Ich/wir wären dankbar über Infos
Gruß EWS-Elektrik


----------



## MW (16 September 2008)

EWS-Elektrik schrieb:


> 6 PG für 18 Elektriker/Elektroniker im 3 Schichtbetrieb


 
18 Elektriker im 3-Schichtbetrieb, macht 6 leute pro Schicht, da hat ja jeder sein "eigenes" PG -> Geil ! 



EWS-Elektrik schrieb:


> Hallo,
> uns stellt sich die Frage nach einer ordentlichen bezahlbaren Projektverwaltung.
> Im Einsatz : 6 PG für 18 Elektriker/Elektroniker im 3 Schichtbetrieb
> verschiedene Steuerungen in Simatic Step 5 / 7 incl. HMI Geräte
> ...


 
Ein Ähnliches Problem haben wir auch (nur haben wir nicht so viele PG´s )
Wir haben aus allgemeinen Sparzwang (wer kennt ihn nicht) es erstmal so gelöst, das wir die Programme auf einem PC im Netzwerk abgelegt haben. Muss nun einer an eine der Anlagen ran, stöpselt er sich ans Netzwerk an und öffnet das Projekt von diesem "Server". er kann da nun seine Fehlersuche/Änderungen Durchführen.

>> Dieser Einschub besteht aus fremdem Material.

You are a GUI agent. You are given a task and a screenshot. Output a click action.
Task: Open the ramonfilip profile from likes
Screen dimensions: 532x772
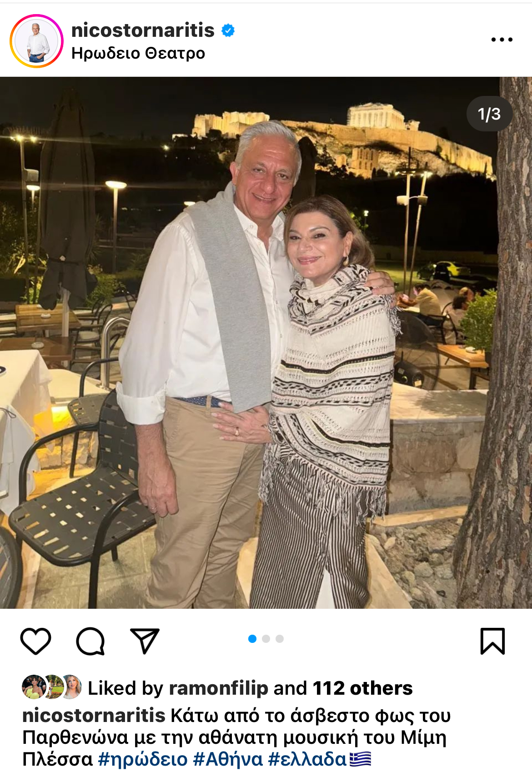[x=219, y=688]
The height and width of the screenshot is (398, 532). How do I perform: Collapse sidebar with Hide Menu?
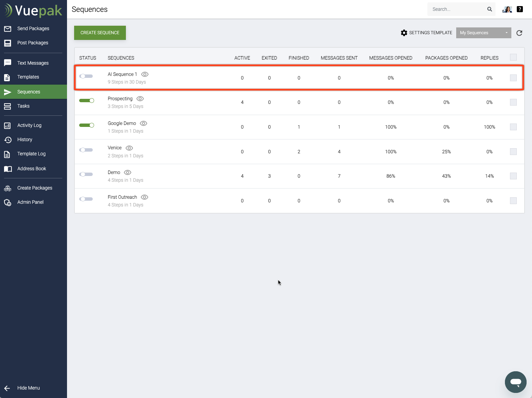(x=28, y=388)
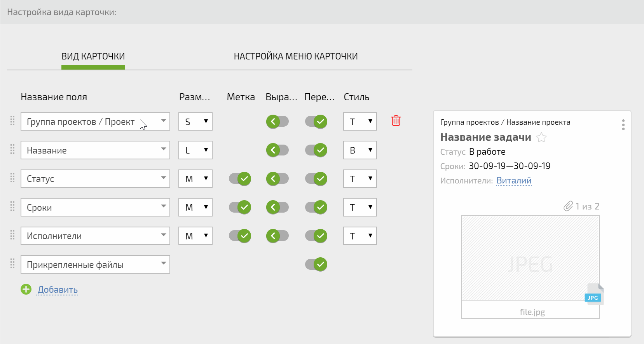Grab the drag handle of Статус row
Screen dimensions: 644x344
pos(12,178)
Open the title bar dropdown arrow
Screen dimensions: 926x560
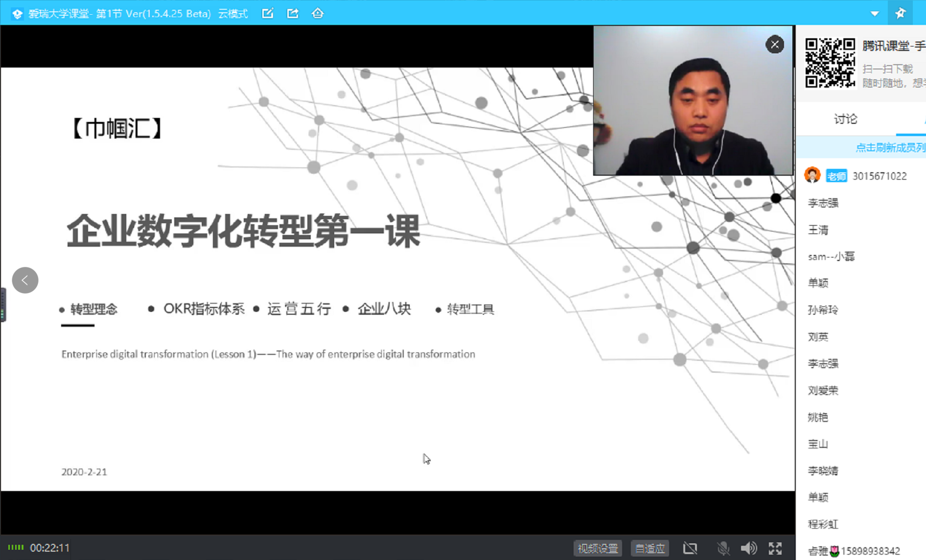[875, 13]
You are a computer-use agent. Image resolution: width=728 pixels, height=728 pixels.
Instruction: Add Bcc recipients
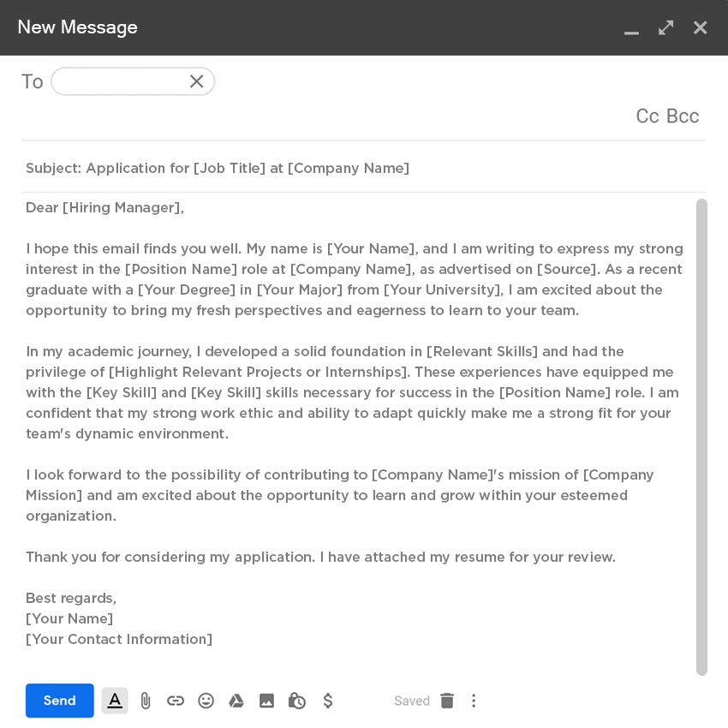click(683, 116)
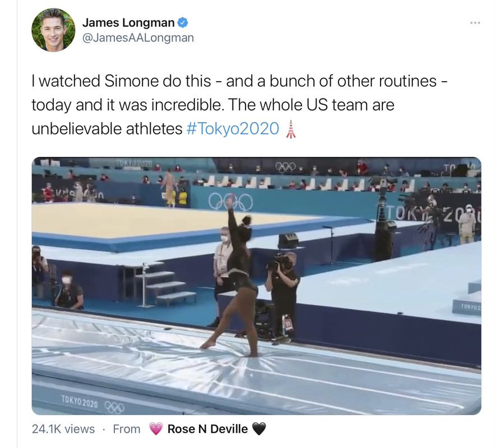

So erledigt sich das Problem mit den Unterschiedlichen Versionen auf den PG´s, da es nur eine Programmversion auf dem Server gibt . Das ist wohl die kostengünstigste Lösung.


----------



## geduldiger (16 September 2008)

Hi,

wir sind zwar nicht so viele, aber so wie MW machen wirs auch! Wer an einer anlage was ändert zieht sich den aktuellen stand vom server......macht seine änderungen und schiebt dann wieder die aktuelle version aufs netz! 

Muss natürlich dann auch von jedem eingehalten werden sonst gibts probleme!

Zu Projektverwaltungssoftware fällt mir immoment aber nichts ein, sorry!

MFG


----------



## Rainer Hönle (16 September 2008)

Schaut mal http://www.versionworks.de/?/s,11/ nach. Die habben auch eine Versionsmanagementsoftware. Sie sind hier auch im Forum unterwegs, Username weiss ich gerade nicht.


----------



## WernerS (16 September 2008)

@Rainer Hönle
Und die Alternative dazu: www.versiondog.de


----------



## vierlagig (16 September 2008)

@rainer&werner:

soweit war EWS-Elektrik auch schon

version works - erfahrungsbericht

bis zum letzten update (auf 4.6 patch 1) war ich der festen überzeugung eine gute software mit ein paar wenigen macken zum arbeiten bekommen zu haben. also die versionsverwaltung war (ist es auch noch, daran hat sich nichts geändert) kinderleicht. man konnte die unterschiede in AWL ansehen und ausdrucken (versionsübergreifend, also z.B. V1 mit V345).
da es sich um ein client-server-system handelt muß man vor arbeiten an anlagen, wo der nächste netzwerkanschluß ne weile weg ist, nochmal an einem netzanschluß die aktulle version vom server laden und kann dann wie gewohnt arbeiten gehen.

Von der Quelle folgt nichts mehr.